- Provided data:
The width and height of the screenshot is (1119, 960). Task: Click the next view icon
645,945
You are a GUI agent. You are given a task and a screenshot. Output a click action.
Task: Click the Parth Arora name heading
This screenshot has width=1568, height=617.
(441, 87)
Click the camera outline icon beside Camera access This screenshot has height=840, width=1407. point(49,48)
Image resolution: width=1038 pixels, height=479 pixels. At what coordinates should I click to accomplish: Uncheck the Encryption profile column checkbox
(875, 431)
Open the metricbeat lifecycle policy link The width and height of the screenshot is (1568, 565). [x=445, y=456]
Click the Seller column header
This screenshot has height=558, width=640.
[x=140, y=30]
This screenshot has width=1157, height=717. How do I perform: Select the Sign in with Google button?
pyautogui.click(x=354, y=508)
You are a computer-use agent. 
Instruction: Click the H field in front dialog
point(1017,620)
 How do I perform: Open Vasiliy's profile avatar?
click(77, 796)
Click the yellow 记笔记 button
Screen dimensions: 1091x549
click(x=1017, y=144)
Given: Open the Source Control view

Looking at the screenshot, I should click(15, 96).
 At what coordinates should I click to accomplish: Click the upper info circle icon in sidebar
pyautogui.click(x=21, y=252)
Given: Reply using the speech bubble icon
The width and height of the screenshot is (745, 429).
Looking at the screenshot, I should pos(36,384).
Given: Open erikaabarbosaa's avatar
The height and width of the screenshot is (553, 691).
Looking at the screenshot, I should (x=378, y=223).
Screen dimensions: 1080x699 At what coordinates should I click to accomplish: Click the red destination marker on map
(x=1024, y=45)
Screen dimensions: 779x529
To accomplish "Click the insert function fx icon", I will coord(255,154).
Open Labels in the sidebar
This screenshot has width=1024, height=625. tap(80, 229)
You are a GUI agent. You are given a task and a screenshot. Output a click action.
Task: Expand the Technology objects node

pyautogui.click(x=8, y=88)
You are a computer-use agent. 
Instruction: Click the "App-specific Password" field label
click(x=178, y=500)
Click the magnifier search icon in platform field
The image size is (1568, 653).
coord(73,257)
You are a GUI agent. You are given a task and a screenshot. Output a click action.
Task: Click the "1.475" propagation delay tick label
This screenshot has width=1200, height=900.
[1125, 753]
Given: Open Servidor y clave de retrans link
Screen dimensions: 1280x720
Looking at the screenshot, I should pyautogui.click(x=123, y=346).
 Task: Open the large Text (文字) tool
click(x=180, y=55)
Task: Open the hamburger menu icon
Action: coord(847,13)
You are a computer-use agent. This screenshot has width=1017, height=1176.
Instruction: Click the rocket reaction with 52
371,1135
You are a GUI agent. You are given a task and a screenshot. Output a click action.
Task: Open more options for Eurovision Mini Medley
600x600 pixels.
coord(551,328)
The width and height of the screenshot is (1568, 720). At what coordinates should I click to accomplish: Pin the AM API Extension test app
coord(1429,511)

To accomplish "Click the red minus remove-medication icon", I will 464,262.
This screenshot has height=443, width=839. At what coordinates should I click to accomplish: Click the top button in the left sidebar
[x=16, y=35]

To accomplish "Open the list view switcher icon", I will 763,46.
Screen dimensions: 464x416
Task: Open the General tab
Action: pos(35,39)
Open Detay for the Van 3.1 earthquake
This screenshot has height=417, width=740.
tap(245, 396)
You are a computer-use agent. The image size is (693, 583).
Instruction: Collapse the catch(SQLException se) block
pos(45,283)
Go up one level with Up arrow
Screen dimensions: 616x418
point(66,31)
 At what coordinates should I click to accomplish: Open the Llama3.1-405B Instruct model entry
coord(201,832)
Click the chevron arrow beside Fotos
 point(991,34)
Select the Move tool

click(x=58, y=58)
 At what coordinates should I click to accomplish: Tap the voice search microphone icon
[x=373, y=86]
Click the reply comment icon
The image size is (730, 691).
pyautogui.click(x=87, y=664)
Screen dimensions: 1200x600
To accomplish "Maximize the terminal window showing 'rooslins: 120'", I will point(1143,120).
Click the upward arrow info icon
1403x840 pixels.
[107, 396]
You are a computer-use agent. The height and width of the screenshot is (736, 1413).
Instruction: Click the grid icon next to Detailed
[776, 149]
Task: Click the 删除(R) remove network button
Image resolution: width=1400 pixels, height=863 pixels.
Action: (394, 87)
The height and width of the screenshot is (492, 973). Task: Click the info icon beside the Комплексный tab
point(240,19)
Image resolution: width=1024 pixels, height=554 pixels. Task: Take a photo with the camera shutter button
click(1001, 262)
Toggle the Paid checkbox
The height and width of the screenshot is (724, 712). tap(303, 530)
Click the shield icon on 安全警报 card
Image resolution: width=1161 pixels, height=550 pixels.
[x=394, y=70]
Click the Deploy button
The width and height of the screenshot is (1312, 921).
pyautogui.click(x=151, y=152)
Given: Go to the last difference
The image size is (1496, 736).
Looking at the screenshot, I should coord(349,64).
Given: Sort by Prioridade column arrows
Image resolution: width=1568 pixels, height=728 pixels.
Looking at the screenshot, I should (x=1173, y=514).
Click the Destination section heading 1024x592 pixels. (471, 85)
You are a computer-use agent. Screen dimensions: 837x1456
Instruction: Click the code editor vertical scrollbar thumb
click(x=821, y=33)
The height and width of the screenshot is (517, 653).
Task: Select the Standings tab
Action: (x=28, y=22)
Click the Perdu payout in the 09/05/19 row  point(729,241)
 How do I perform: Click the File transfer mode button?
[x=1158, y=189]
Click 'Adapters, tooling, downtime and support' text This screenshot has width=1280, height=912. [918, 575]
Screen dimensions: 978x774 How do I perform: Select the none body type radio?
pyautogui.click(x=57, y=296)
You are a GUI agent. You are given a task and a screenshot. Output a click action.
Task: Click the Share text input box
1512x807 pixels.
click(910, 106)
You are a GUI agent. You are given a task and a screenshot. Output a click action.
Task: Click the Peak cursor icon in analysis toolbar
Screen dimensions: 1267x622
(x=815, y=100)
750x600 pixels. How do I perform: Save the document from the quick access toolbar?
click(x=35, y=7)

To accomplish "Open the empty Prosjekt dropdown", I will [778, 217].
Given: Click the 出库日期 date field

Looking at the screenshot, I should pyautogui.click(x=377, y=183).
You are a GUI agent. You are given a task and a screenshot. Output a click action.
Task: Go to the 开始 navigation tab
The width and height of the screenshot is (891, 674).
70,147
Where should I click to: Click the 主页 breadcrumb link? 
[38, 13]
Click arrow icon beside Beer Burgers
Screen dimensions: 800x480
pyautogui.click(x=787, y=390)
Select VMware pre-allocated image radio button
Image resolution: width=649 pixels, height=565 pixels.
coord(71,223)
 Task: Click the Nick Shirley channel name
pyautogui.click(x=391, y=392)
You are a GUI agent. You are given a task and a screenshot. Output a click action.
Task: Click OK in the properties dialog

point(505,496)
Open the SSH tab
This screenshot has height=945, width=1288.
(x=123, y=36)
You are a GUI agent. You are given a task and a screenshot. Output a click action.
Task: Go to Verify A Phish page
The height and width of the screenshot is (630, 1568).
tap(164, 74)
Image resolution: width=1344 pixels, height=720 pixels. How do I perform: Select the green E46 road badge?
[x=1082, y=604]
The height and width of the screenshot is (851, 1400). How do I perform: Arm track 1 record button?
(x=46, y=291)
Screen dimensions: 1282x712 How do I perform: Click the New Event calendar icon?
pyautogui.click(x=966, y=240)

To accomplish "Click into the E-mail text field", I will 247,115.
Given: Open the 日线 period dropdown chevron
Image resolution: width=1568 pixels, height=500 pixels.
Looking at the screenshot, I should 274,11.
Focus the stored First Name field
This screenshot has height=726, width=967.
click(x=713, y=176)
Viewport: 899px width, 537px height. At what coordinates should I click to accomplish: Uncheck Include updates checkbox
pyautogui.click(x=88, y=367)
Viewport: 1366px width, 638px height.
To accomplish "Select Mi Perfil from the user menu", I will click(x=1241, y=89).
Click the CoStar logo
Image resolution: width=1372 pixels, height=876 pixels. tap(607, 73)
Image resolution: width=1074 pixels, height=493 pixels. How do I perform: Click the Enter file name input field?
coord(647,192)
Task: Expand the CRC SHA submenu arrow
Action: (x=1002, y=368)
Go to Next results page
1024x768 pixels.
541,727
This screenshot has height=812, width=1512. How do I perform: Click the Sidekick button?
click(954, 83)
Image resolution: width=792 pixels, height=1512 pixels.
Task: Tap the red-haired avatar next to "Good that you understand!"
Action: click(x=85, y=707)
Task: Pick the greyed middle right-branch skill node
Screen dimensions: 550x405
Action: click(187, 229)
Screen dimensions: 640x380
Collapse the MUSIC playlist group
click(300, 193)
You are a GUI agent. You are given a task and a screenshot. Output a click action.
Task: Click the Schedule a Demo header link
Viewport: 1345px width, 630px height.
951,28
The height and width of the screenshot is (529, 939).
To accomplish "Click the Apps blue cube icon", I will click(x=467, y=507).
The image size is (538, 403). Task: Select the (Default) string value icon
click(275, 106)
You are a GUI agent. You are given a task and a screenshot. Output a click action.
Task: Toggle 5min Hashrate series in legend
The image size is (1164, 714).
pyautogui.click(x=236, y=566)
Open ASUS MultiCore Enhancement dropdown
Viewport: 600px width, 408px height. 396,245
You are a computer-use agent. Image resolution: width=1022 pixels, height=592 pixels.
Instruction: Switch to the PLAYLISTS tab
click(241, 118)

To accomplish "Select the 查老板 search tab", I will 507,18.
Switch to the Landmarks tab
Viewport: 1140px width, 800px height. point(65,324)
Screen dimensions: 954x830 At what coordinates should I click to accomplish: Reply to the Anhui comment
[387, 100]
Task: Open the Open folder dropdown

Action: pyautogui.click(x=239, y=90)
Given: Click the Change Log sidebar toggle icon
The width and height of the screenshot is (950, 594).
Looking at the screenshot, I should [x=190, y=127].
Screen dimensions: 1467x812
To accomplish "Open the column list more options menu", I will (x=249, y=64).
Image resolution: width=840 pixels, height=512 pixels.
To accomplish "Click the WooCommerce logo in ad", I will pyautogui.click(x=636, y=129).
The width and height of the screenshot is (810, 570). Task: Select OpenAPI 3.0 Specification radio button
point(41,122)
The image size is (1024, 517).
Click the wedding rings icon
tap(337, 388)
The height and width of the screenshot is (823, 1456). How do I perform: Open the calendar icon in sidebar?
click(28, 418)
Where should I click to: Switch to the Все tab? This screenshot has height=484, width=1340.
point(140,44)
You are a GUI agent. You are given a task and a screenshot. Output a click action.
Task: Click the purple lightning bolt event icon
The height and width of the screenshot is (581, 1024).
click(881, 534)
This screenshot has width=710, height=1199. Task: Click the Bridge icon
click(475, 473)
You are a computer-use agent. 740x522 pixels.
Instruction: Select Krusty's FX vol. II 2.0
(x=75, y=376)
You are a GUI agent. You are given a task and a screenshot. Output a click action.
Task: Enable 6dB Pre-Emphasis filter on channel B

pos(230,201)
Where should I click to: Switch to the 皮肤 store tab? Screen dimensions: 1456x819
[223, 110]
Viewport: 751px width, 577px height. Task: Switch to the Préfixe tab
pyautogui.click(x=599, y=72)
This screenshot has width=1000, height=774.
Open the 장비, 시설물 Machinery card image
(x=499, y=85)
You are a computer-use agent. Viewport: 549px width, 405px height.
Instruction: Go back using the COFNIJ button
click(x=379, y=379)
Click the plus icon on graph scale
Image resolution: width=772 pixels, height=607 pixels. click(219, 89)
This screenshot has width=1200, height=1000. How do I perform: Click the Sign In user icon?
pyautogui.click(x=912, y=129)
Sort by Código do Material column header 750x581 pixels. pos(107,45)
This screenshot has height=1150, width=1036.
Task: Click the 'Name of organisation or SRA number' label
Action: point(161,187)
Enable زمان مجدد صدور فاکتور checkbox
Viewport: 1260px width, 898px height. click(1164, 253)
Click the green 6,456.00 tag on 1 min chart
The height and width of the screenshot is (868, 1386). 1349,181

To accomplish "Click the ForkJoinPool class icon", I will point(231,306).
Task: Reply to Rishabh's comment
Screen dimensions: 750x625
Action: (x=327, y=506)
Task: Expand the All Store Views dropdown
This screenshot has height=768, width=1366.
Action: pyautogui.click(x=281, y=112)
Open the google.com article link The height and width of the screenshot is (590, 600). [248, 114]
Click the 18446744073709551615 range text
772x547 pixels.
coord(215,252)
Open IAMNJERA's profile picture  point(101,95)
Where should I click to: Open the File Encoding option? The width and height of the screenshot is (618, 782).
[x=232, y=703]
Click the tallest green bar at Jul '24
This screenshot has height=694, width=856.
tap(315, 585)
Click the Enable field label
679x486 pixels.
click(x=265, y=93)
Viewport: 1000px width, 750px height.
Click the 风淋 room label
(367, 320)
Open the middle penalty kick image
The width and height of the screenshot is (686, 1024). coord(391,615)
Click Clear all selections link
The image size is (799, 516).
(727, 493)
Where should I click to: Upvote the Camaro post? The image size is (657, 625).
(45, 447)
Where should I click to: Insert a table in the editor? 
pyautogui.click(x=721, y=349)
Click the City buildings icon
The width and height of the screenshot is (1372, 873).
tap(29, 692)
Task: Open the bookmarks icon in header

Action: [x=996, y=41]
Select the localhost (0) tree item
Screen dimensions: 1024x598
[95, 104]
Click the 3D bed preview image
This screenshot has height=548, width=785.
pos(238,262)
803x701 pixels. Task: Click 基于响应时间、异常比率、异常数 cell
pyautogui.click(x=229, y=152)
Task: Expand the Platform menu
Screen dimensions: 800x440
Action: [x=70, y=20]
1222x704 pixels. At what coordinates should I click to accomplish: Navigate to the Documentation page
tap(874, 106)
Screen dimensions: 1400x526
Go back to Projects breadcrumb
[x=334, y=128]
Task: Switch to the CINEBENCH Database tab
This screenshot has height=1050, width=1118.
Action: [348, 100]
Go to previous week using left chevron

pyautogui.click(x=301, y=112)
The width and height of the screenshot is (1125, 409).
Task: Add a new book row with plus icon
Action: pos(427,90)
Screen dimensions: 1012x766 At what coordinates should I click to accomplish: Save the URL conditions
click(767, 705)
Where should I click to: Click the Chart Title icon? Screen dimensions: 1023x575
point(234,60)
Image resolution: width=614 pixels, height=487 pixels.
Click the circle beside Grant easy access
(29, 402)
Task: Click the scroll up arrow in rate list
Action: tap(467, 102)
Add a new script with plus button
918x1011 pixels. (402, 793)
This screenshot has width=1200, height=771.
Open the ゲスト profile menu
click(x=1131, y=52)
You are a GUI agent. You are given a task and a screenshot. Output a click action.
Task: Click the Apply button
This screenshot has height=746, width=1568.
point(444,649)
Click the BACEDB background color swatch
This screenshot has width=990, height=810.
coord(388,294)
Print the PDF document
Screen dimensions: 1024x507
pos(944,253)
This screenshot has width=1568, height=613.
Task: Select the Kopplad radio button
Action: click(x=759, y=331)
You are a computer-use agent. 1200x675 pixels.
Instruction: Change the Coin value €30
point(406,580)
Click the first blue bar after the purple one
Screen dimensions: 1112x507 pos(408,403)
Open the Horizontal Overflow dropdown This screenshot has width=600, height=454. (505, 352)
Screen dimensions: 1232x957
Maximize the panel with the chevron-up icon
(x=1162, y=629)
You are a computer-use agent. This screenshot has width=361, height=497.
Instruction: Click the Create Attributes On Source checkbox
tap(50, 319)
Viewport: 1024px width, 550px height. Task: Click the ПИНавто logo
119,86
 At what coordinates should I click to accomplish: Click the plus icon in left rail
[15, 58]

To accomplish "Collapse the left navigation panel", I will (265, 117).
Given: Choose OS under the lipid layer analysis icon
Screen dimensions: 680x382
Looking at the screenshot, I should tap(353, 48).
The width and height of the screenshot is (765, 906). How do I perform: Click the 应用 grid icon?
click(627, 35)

- Aim of the exercise:
Report how many lines of the entries above contain the word "analysis", giving the number by itself.

- Solution to the exercise:
2